Ülke “halkının” sadece belirli aralıklarla anımsanarak ve “özgür iradesi ile” oy kullandırıldığı bir sistemde, bir seçim dönemi daha, tüm dünya ülkelerini kıskandıracak kadar demokratik ve güvenilir bir ortamda sonuçlandı.

Ama yüzlerce yerde oy pusulaları yine çöplüklerden çıkıyor. Seçim torbaları mühürsüz, ortalık yerde içindekiler elden ele geziyor.
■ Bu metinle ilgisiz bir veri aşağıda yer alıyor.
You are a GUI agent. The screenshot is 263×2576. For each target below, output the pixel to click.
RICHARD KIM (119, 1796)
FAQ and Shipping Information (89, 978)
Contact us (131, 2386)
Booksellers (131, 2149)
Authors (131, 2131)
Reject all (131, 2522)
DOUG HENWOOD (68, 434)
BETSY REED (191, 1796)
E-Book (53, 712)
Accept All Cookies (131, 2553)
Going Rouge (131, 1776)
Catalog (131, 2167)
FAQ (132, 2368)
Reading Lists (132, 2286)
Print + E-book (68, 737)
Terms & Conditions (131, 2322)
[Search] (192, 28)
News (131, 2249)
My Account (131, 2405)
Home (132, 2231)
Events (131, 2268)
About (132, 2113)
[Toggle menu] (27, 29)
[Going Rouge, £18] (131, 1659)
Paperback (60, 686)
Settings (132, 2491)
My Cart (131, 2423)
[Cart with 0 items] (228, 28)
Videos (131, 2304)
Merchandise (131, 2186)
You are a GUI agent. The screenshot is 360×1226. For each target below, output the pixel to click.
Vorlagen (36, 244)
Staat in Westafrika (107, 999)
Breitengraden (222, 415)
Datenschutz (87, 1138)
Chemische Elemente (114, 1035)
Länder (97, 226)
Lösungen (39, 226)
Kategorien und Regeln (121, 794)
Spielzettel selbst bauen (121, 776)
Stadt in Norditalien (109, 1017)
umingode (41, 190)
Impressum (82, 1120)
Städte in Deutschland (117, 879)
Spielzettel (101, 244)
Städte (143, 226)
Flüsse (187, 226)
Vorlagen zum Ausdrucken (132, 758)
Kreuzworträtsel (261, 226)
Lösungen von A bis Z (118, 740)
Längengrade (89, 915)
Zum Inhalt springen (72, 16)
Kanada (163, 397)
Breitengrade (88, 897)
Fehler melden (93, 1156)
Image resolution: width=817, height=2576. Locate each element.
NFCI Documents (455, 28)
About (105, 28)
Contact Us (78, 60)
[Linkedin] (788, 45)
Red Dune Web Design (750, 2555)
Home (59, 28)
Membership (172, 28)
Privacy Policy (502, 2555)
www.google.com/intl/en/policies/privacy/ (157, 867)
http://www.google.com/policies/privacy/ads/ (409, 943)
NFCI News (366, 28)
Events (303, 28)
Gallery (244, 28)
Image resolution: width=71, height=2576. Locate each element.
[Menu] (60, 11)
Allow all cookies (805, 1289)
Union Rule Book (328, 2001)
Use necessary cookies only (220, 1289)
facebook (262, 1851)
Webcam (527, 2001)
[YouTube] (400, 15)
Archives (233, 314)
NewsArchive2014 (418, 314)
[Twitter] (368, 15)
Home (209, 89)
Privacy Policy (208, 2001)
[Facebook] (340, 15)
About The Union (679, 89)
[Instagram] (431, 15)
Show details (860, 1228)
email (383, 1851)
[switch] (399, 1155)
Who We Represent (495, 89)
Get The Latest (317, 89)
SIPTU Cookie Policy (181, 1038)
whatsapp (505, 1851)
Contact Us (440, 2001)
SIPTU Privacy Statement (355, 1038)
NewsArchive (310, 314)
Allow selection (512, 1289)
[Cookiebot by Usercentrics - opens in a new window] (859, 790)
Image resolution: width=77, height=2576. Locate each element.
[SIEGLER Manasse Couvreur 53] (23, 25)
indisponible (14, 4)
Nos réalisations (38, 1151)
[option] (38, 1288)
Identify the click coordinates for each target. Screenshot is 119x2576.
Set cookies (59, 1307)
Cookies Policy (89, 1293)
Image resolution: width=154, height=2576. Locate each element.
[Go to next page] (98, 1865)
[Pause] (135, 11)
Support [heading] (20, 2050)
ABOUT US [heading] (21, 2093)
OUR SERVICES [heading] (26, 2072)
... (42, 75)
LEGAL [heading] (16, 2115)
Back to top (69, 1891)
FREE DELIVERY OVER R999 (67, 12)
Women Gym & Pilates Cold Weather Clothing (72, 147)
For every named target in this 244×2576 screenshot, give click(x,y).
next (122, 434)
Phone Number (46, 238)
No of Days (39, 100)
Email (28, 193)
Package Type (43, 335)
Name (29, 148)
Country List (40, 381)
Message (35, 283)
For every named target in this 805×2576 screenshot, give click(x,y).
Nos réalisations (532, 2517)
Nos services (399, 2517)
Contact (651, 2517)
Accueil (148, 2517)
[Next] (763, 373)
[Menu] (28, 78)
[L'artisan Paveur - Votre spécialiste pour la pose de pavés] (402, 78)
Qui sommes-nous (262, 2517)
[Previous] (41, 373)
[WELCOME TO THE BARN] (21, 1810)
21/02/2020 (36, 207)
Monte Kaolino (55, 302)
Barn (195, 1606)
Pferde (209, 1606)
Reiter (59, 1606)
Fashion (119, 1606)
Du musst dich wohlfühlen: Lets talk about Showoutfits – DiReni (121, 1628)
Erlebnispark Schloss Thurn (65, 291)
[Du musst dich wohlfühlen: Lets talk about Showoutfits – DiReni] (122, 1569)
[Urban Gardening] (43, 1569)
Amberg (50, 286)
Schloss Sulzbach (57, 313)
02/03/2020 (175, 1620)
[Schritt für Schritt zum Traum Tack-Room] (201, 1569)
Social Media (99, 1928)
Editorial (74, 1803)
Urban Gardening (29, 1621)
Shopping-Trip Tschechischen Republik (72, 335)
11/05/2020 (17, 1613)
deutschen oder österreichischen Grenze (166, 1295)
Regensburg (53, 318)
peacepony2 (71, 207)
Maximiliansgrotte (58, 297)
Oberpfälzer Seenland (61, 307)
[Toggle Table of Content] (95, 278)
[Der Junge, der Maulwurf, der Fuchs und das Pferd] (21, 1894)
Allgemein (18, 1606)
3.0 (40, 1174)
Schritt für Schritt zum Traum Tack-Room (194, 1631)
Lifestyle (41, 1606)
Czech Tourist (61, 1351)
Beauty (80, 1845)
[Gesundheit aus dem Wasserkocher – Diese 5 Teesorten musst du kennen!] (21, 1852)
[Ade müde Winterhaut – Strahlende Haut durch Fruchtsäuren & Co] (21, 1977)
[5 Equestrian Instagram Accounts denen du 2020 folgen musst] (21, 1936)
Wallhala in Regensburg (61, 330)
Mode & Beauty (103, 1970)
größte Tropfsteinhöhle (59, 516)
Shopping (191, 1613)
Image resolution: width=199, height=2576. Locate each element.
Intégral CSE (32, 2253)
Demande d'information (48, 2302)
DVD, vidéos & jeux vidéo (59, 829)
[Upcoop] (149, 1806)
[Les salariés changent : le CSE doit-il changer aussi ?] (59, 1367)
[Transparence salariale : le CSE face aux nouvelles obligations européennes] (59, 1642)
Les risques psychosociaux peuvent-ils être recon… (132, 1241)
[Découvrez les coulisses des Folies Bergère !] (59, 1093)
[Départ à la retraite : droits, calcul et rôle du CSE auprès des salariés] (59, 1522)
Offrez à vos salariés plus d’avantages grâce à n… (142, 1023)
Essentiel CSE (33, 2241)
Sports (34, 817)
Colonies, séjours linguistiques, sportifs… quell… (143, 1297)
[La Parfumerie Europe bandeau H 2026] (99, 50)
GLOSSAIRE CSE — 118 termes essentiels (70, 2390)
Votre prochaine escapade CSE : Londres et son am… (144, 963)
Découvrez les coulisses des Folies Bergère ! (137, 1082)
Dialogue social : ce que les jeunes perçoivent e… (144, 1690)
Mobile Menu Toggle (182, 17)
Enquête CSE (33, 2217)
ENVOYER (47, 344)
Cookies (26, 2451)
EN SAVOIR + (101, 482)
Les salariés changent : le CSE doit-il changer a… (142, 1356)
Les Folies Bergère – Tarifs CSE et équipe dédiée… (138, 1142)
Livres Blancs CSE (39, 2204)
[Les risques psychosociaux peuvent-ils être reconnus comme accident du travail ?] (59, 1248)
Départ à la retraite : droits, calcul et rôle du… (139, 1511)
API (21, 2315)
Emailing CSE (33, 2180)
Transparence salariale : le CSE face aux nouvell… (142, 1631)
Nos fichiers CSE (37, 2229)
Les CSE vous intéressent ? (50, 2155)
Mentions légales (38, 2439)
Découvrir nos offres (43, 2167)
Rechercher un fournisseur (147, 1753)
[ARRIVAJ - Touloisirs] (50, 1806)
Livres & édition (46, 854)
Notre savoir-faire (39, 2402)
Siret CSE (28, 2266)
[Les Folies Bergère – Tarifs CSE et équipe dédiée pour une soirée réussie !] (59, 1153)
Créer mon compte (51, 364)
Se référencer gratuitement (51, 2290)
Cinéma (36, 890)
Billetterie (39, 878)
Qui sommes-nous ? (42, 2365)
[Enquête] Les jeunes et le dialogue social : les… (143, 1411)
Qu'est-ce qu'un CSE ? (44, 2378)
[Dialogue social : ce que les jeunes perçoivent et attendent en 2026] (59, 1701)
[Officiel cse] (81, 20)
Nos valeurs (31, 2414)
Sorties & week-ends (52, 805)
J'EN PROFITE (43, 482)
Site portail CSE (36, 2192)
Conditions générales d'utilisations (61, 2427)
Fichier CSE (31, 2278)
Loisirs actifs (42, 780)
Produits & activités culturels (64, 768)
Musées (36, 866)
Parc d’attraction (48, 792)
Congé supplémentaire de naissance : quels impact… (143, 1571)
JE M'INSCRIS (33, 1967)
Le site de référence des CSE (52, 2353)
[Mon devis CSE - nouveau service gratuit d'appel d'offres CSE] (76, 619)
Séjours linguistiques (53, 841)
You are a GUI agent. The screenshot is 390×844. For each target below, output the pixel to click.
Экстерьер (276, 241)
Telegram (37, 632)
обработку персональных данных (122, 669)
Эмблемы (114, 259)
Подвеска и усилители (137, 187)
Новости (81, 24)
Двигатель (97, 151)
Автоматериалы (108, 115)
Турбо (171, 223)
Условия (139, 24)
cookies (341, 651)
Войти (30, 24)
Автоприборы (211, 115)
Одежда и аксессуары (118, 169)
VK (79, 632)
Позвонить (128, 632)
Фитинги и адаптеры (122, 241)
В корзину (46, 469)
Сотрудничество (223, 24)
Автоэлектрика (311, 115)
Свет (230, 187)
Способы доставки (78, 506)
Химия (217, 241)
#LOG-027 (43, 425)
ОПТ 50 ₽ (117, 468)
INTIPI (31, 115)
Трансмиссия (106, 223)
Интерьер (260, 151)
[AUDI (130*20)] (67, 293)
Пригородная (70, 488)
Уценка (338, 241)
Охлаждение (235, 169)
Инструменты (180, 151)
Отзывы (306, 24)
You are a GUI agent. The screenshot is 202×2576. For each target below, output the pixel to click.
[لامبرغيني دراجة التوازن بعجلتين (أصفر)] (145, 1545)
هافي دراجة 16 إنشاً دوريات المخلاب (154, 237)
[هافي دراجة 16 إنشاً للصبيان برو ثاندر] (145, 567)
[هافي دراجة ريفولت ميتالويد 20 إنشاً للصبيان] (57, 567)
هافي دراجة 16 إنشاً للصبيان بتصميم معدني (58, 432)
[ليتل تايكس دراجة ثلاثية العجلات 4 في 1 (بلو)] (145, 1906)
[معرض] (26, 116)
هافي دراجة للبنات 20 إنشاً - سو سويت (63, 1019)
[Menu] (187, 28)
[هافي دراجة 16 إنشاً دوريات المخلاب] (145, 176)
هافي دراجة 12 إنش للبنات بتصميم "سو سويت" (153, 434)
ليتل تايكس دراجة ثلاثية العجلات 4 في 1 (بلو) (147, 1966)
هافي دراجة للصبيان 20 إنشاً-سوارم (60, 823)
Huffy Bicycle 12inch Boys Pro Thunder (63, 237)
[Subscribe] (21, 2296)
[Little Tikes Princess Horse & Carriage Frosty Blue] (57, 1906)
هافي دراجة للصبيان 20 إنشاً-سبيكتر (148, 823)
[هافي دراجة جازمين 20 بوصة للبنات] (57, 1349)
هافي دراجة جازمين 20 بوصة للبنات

Sanki oy pusulası torbası değil; tombala torbası!... Her yer oy hırsızlığı, her yer yolsuzluk kokuyor!...

Tüm bunlar ayrı yazı konuları, zamanı gelince yazarız. Şimdi gelelim bu güne.

Ülkemiz bir garip; daha doğrusu bizi yönetenlerin mantığı garip!

Tuttular; Devlet kuruluşlarını “hantal ve beceriksiz yöneticilerin elinde” diyerek babalarının malı gibi sattılar; yani “özelleştirdiler”. Tüyü bitmemiş yetimin hakkını candaş ve yandaşlara “yok pahasına” devrettiler. Böylece her kuruluş çok daha hızlı ve çok daha verimli çalışacaktı. Hantallığı anında gidecek; çok kaliteli yöneticilerle “paraya para” demeyecekti!...

Neyse; ülkemizin en küçük yerleşim yerlerinde bile arada sırada şu anonsu duyardık: “ Trafo bakımı yapılacağından… Hat arızası nedeniyle… Şu ya da bu nedenlerle… Yarın şu saatler arası elektrikler kesilecektir”. Biz de elektrik kesileceğini bilir, önlemimizi alırdık.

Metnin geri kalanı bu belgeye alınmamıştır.